-- start SUPPLIED INFORMATION --

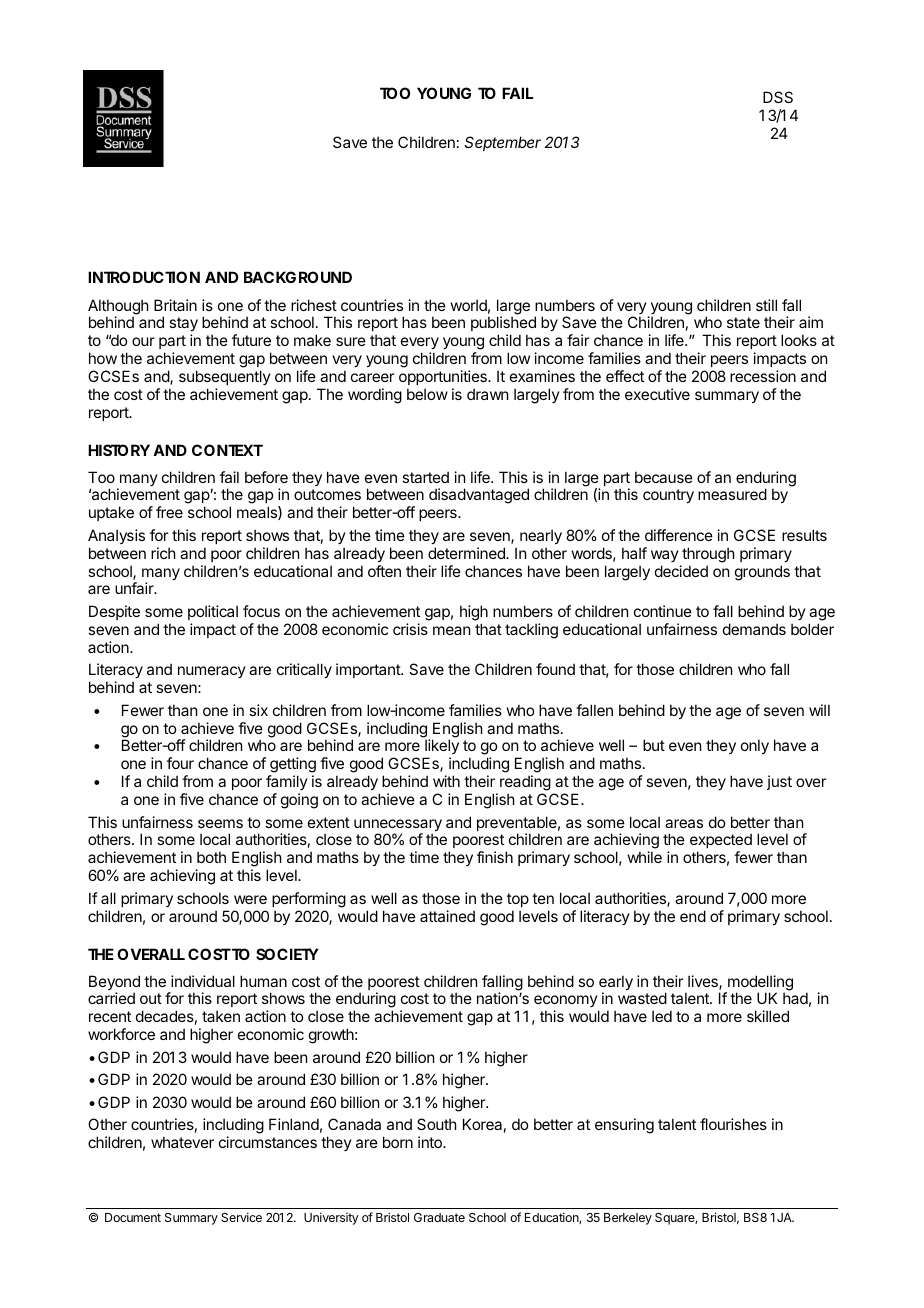  I want to click on free, so click(169, 512).
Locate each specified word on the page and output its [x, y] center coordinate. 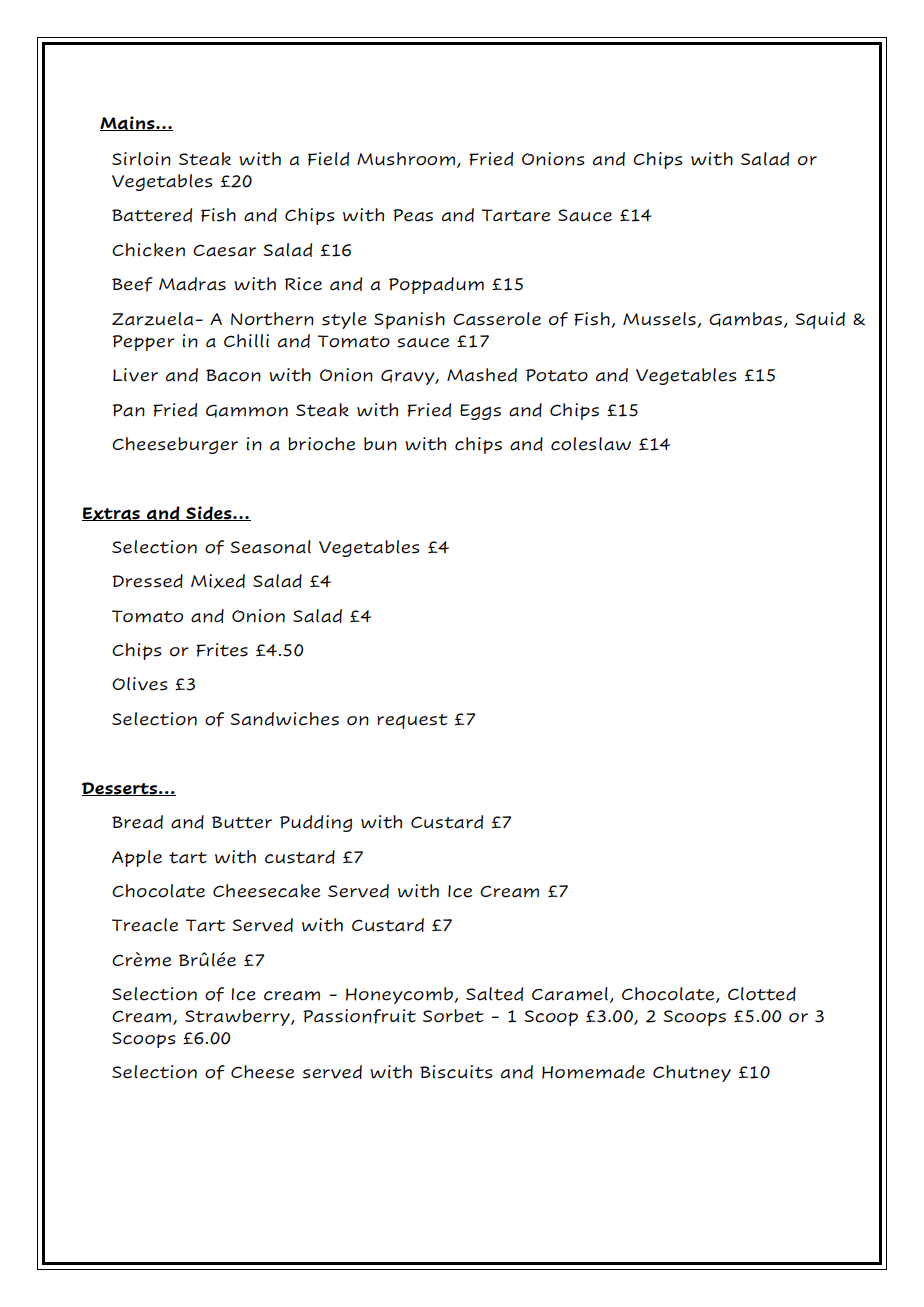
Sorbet [453, 1016]
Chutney [692, 1073]
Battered [152, 215]
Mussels [659, 319]
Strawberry [238, 1017]
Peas [413, 215]
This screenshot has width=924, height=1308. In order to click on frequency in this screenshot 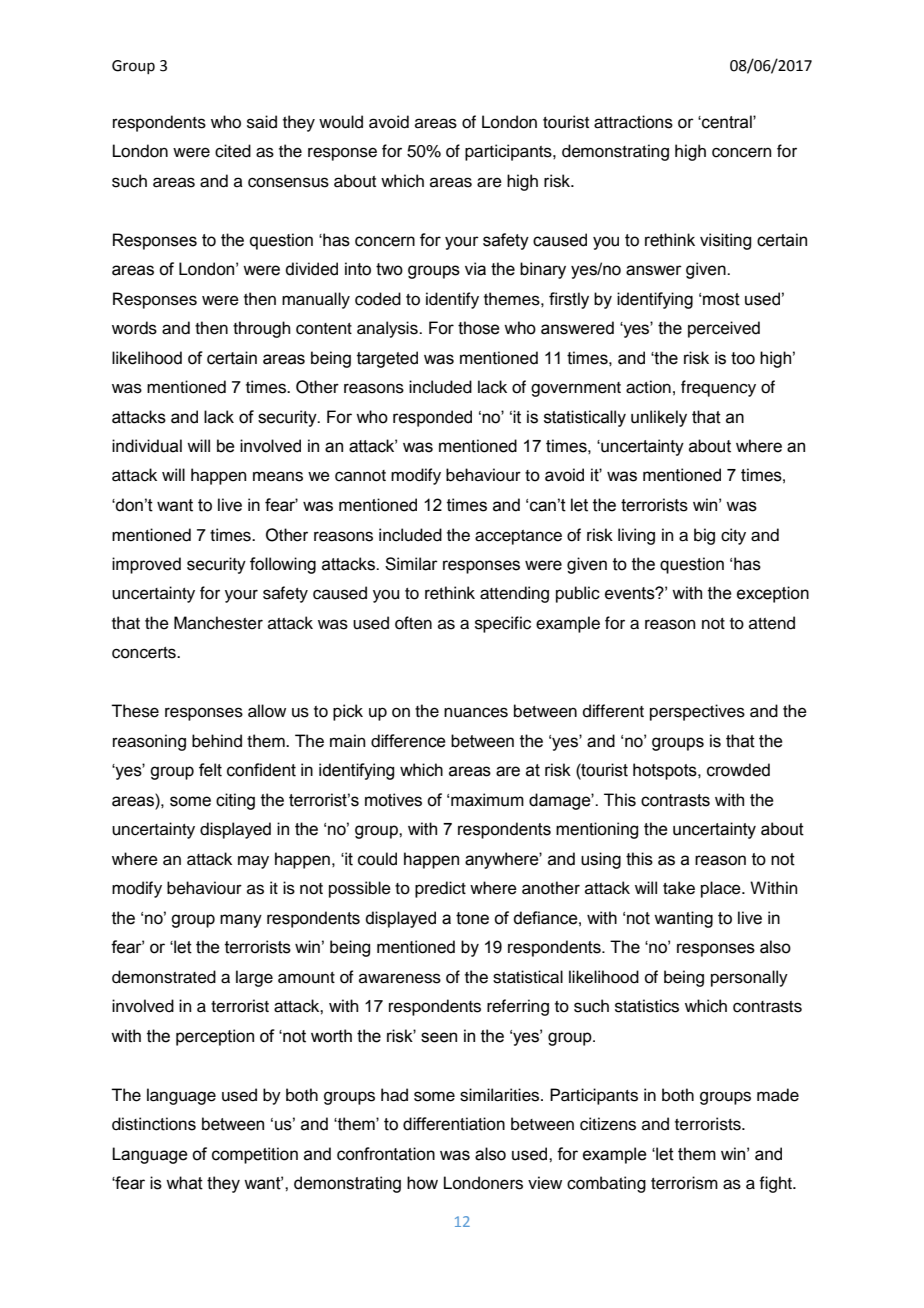, I will do `click(718, 388)`.
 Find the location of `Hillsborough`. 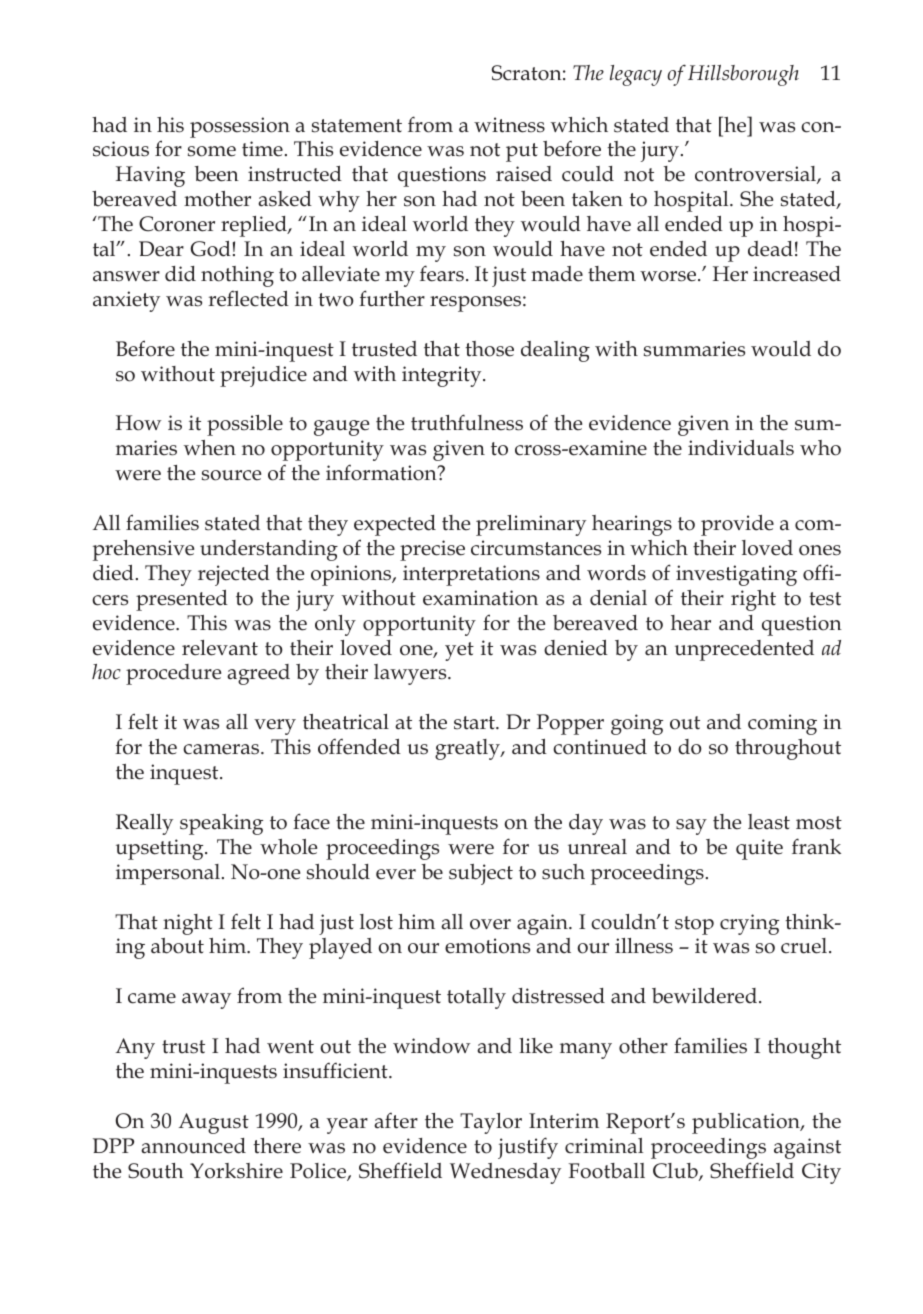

-- end SUPPLIED INFORMATION --

§ WORK TO BE COMPLETED
Copy out the lines above word for word, from the first one through the line containing "Peas [413, 215]", and leave out the pictures.

§ RESULT
  I want to click on free, so click(169, 512).
Locate each specified word on the page and output its [x, y] center coordinate. 
Sorbet [453, 1016]
Chutney [692, 1073]
Battered [152, 215]
Mussels [659, 319]
Strawberry [238, 1017]
Peas [413, 215]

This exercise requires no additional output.